Exercise -
Beginning with the line that holds "Screen dimensions: 1024x671" and ending with the last line below, repeat each line exactly, leaving any pictures out.

Extracted data -

----

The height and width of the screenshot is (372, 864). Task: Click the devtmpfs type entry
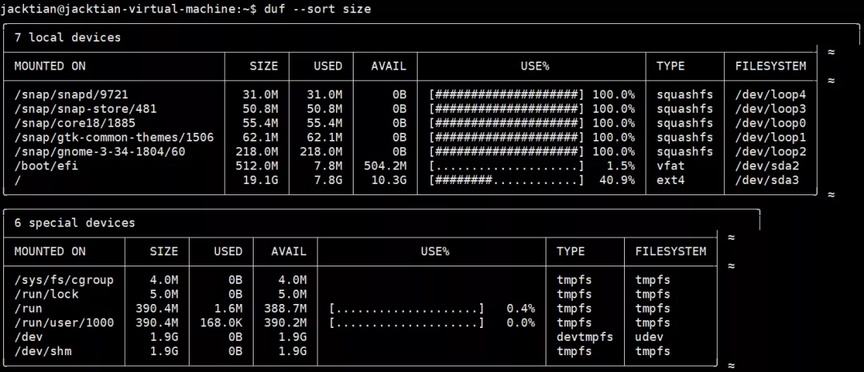pos(585,337)
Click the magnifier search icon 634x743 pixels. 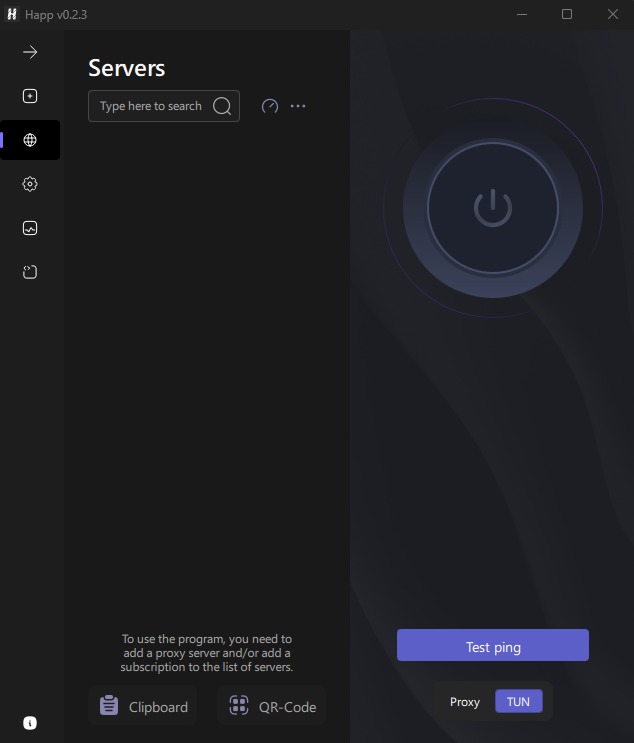(222, 106)
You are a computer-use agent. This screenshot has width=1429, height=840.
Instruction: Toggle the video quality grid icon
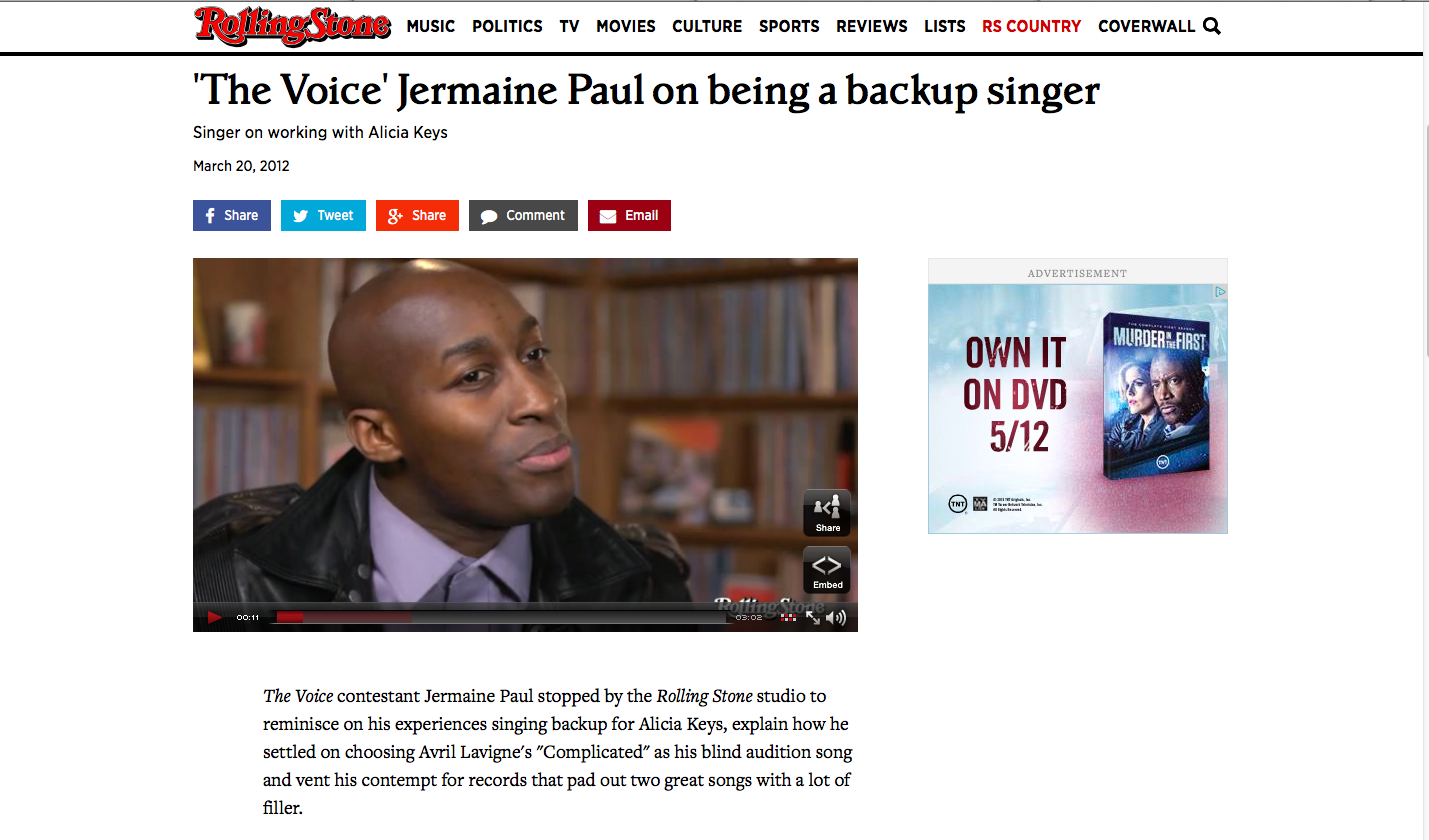tap(789, 617)
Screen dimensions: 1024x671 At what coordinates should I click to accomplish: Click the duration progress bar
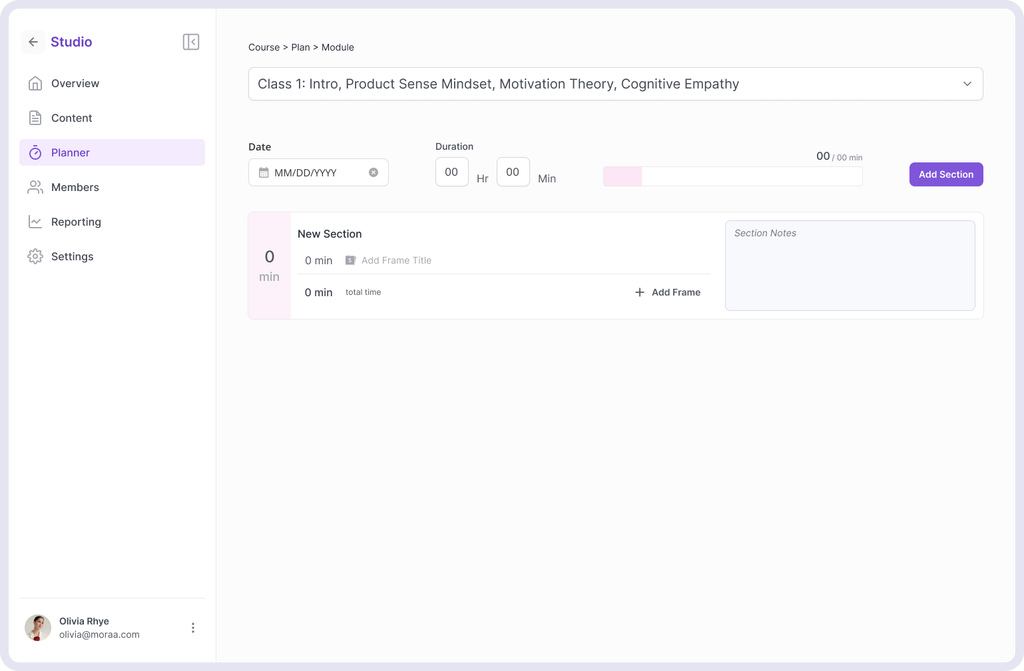click(x=732, y=176)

----

Answer to this exercise -
Screen dimensions: 1024x671 At what coordinates should I click to accomplish: Click the duration progress bar
click(x=732, y=176)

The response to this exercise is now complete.